-- Opening Marker --
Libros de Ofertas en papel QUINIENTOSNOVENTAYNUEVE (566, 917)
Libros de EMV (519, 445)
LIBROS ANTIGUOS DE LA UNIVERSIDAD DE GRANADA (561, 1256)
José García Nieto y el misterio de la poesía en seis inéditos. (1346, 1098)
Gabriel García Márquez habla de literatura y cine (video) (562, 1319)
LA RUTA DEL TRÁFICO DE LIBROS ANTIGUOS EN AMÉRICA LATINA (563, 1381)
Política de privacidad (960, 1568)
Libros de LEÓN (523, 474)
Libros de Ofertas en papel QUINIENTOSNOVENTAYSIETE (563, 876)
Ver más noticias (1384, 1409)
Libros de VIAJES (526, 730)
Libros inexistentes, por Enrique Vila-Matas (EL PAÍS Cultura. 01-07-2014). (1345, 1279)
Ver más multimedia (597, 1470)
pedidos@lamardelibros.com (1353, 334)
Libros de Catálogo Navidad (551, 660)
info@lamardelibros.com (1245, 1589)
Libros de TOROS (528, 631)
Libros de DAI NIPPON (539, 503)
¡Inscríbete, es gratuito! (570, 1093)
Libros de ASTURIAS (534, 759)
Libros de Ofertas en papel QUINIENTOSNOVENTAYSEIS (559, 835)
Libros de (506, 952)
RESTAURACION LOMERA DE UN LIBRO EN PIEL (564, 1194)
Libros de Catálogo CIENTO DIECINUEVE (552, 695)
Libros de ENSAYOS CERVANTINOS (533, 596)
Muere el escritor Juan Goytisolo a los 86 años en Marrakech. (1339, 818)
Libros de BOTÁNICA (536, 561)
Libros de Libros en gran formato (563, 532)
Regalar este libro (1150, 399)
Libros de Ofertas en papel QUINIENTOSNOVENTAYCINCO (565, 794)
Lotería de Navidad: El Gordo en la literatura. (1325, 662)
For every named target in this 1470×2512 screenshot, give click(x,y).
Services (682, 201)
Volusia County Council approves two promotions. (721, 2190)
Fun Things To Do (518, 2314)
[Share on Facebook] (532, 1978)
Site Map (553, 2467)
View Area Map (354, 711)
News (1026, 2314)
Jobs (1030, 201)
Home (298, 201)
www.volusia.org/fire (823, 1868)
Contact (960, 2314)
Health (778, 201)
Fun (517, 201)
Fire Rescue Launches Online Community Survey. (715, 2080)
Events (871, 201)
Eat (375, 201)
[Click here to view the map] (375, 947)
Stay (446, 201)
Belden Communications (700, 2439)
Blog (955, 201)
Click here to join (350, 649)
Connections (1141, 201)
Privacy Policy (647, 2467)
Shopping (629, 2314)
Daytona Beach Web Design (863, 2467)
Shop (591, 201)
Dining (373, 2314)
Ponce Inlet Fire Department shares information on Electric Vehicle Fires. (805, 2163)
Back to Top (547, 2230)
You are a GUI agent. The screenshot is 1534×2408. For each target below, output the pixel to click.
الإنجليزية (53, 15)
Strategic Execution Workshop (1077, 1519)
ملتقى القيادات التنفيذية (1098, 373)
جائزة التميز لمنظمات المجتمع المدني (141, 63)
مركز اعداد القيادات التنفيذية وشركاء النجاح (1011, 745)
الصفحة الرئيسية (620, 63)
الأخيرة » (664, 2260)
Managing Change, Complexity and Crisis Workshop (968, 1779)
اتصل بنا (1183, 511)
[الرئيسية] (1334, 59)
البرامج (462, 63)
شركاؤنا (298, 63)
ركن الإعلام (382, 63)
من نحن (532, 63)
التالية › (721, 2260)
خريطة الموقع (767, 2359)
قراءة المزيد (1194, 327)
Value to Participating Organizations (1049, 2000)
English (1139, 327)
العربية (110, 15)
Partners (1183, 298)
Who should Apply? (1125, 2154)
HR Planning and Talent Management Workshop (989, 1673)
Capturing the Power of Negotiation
-- Closing Marker --
* **WORK TO BE COMPLETED**: Reproduce, exactly and without additions, the run of lines from the start of the listing above to the line bearing "Libros de TOROS (528, 631)", inclusive.

* **FINISHED EXERCISE**:
Libros de Ofertas en papel QUINIENTOSNOVENTAYNUEVE (566, 917)
Libros de EMV (519, 445)
LIBROS ANTIGUOS DE LA UNIVERSIDAD DE GRANADA (561, 1256)
José García Nieto y el misterio de la poesía en seis inéditos. (1346, 1098)
Gabriel García Márquez habla de literatura y cine (video) (562, 1319)
LA RUTA DEL TRÁFICO DE LIBROS ANTIGUOS EN AMÉRICA LATINA (563, 1381)
Política de privacidad (960, 1568)
Libros de LEÓN (523, 474)
Libros de Ofertas en papel QUINIENTOSNOVENTAYSIETE (563, 876)
Ver más noticias (1384, 1409)
Libros de VIAJES (526, 730)
Libros inexistentes, por Enrique Vila-Matas (EL PAÍS Cultura. 01-07-2014). (1345, 1279)
Ver más multimedia (597, 1470)
pedidos@lamardelibros.com (1353, 334)
Libros de Catálogo Navidad (551, 660)
info@lamardelibros.com (1245, 1589)
Libros de TOROS (528, 631)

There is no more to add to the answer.